(Given text)
__________
Closed cadwal closed 5 years ago

cadwal commented 5 years ago

I have a very odd problem with UrlPrefixes in development. Sample attached, don't use IISExpress when testing. (This comes from a larger Api hosted as a WinService)

Consider this configuration:

options.UrlPrefixes.Add("http://localhost:19800/");
options.UrlPrefixes.Add("http://" + Environment.MachineName + ":19800/");

If I run this as a regular user (from VS or command line), the first prefix works fine (as expected I believe, a port above 10000 on localhost/127.0.0.1 is ok for any user (TLS needs more though)). The second prefix fails (with error from subject), also as expected since I as a regular user has no access to do that.

Fixing the use of the second prefix should be done using (as a local admin)

netsh http add urlacl url=http://+:19800/ user=\ (or Everyone or similar to be even more permissive)

What really happens when that is done is that the second prefix still fails with same error, but now the first prefix also fails with the same error ?!. Highly confusing and I don't understand why....

I do have selfhosted WCF services where usage of urlacl:s works as expected, but I can't easily find the code to see what is different there compared to HttpSysServer. I don't think there is anything strange in the UrlGroup code.

TestAppHttpSys.zip

Tratcher commented 5 years ago

Note the netsh reservation url must match exactly what you pass to UrlPrefixes. Also, + reserves all hosts, it doesn't stack like * does.
__________
(Study material)
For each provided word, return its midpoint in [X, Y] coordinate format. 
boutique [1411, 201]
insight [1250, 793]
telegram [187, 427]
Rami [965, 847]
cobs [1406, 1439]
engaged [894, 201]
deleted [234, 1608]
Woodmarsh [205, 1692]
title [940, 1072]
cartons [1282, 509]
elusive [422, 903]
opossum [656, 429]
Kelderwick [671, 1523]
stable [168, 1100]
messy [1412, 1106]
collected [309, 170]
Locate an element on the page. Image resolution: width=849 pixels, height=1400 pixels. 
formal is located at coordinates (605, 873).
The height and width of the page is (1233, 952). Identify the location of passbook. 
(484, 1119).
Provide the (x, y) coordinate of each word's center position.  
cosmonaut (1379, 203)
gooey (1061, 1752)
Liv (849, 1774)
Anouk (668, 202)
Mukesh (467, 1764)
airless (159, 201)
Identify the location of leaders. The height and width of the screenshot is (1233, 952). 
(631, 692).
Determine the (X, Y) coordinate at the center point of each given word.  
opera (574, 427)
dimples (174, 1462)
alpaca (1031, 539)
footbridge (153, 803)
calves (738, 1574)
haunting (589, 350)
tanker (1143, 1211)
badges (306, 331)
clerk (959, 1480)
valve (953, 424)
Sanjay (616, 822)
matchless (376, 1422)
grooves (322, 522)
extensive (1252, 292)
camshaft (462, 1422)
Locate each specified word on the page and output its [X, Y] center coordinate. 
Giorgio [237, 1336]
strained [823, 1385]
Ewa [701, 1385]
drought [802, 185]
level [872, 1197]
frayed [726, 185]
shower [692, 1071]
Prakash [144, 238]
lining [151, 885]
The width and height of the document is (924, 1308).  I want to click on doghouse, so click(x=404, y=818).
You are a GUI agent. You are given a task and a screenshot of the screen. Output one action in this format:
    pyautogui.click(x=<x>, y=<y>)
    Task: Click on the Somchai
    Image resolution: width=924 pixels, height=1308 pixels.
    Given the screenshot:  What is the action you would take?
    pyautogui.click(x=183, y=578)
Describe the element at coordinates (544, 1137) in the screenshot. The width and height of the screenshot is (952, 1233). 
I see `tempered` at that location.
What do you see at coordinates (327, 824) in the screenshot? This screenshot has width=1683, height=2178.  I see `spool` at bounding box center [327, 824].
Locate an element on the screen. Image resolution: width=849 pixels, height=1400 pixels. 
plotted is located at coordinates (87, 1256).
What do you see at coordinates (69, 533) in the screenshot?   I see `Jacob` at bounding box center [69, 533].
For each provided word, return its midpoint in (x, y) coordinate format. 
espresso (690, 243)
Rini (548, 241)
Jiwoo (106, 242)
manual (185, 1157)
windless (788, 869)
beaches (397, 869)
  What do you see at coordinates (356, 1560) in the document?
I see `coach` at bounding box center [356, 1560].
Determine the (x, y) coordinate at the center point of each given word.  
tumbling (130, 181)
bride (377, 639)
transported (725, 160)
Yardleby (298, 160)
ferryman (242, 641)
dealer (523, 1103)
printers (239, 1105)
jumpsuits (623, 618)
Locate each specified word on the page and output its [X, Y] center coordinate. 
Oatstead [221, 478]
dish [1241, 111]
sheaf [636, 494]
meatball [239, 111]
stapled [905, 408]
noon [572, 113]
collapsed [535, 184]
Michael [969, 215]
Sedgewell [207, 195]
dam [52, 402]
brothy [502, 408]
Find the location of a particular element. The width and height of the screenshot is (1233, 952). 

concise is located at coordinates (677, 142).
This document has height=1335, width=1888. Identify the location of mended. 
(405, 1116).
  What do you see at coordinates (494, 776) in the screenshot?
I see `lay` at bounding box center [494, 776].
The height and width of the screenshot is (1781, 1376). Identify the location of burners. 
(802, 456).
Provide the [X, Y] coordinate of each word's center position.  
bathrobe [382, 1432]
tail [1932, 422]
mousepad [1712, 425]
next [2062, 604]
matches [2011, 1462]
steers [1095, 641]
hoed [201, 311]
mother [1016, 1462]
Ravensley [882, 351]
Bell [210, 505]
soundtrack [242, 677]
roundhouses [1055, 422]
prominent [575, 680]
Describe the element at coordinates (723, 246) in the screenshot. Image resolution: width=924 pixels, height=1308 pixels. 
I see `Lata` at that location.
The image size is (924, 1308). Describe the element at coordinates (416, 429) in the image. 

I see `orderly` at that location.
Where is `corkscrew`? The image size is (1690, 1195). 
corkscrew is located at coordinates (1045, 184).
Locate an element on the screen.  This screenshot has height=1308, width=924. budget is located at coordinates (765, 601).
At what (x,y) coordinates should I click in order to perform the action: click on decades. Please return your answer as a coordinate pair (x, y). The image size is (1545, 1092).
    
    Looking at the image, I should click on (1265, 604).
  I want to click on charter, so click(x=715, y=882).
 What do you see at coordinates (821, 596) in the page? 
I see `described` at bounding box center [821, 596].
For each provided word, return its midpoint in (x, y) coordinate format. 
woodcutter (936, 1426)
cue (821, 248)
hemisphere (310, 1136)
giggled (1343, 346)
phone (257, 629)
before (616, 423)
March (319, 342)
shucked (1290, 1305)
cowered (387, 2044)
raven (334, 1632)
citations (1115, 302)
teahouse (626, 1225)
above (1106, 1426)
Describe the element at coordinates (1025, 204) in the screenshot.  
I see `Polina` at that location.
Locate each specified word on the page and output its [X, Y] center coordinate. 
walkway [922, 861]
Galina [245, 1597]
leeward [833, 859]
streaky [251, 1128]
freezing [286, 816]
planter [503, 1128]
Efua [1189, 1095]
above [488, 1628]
__________
(What is required) Resume the issue thread about UrlPrefixes and netsh URL reservations from the point where it stops, picking up after its last comment.

(Response box)
cadwal commented 5 years ago

Ah, that is exactly what the documentation says. But not until this morning did I realise that I had made incorrect assumptions based on the word "match" when there were wildcards in the vicinity. I had assumed that match meant match a registration against the wildcard reservations, but it meant match the registration against the list of reservations. The wildcards are only used in http.sys routing, nothing else (right?).

And realising that I could also find ConnectionOrientedTransportDefaults.HostNameComparisonMode where it becomes obvious that WCF with default settings uses a strong wildcard (+) registration no matter what actual hostname I request it to listen on.

Tratcher commented 5 years ago

Correct.

cadwal commented 5 years ago

Additional notes from some additional testing for someone that comes across this issue: A prefix with host 127.0.0.1 only listens on the loopback interface. A prefix with host localhost listens on all interfaces but host header spoofing is blocked in HTTP.SYS and only traffic from localhost to localhost is allowed, but that is a software only thing it seems.